Namun, Faizan merasa tak nyaman dengan sikap istrinya saat ini. Biasanya Naya pasti akan berbicara apapun padanya, setidaknya menanyakan makanan yang mana yang ingin dirinya makan. Tapi, kini gadis itu tak berbicara sedikitpun.
Faizan pun jengah dengan sikap Naya. Dengan wajah kesal ia menghempaskan sendok dari tanganny ke piring begitu saja yang membuat Naya berhenti mengunyah. Hanya sesaat, gadis itu kembali melanjutkan makannya.
Sebenarnya ia terkejut karena suara sendok dengan piring yang beradu keras. Namun, ia berusaha mengendalikan keterkejutannya hingga Faizan tiba-tiba memukul meja makan.
"Kamu kenapa, hah??" tanya Faizan dengan suara meninggi dan wajah yang terlihat sangat kesal.
Naya beralih menatapnya. Ia dapat melihat dengan jelas kemarahan yang terpancar di wajah lelaki yang tak lain adalah suaminya itu. Naya tak menjawab pertanyaan Faizan. Ia malah mengalihkan tatapannya ke arah lain.
Faizan mendorong piring makannya tadi dengan kencang dan berlalu begitu saja meninggalkan Naya yang masih terdiam di meja makan.
"apa kamu nggak ada niat buat nanya keadaan aku gimana saat ini, mas? Dan kamu emang nggak pernah bisa ngontrol emosi. Aku nggak yakin bisa bertahan."
Bulir bening mengalir begitu saja di pipi Naya. Sakit. Itulah yang ia rasakan saat ini melihat sikap Faizan yang selalu emosi. Dari dulu ia melihat Faizan tak pernah mencoba untuk mengerti dirinya.
Naya menangis di meja makan yang disaksikan Bi Ani. Wanita paruh baya itu hanya menatap prihatin majikannya yang terlihat menyedihkan. Ia mencoba mendekati Naya.
"mbak Naya. Sabar ya, mbak." hanya itu yang keluar dari bibir Bi Ani.
Tiba-tiba terdengar bel berbunyi. Bi Ani pun segera membukakan pintu, dengan tergopoh-gopoh menuju ruang tamu.
"eh, Ibuk... Silahkan masuk, buk." Ucap Bi Ani sopan.
"iya, makasih bi.

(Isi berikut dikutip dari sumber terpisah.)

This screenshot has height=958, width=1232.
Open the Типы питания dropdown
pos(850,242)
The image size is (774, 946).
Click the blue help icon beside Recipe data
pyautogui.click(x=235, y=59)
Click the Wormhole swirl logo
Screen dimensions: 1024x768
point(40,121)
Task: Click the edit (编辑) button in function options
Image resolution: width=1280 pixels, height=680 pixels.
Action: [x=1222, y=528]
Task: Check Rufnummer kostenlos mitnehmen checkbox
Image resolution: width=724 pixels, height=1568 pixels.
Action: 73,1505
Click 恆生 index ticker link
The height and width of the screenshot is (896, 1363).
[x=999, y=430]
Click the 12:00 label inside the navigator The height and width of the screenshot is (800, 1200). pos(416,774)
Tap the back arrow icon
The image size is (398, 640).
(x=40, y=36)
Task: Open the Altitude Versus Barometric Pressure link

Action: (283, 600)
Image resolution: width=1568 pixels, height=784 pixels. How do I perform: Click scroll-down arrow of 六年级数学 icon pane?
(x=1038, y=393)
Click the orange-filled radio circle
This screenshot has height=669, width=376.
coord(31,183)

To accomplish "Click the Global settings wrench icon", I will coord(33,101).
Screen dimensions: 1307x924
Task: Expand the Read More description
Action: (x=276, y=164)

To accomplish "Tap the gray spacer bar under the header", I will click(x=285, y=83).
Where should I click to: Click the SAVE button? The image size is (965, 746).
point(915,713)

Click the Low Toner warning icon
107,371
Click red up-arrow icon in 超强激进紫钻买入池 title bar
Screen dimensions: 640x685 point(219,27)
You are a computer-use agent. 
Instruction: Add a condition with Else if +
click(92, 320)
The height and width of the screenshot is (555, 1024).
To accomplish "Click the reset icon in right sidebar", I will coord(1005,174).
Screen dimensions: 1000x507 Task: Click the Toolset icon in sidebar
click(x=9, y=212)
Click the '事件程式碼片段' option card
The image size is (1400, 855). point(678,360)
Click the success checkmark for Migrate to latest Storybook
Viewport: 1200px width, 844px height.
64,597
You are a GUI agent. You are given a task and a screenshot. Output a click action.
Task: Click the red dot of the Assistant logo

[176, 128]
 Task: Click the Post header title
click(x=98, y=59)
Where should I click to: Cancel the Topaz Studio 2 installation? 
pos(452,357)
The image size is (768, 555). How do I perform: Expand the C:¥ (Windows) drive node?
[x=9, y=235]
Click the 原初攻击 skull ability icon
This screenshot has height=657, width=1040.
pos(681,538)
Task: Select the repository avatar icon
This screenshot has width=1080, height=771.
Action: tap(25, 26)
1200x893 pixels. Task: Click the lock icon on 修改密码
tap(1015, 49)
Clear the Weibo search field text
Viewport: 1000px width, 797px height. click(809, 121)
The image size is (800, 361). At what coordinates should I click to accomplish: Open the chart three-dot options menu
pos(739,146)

Naya ada, bi?"
"ada buk, baru aja sarapan."
"Ya udah. Saya masuk dulu, bi."
"iya, buk." Bi Ani menghembuskan napas panjang.
"Semoga aja, Bu Fara nggak liat mbak Naya lagi nangis." Harap Bi Ani membatin.
Ya, yang datang adalah mertua Naya yang tak lain adalah ibu Faizan. Wanita paruh baya itu menghampiri Naya yang masih berada di meja makan. Saat memasuki ruang makan, Naya ternyata tengah membereskan peralatan makan yang berserakan, termasuk piring yang dibuat berantakan oleh Faizan tadi.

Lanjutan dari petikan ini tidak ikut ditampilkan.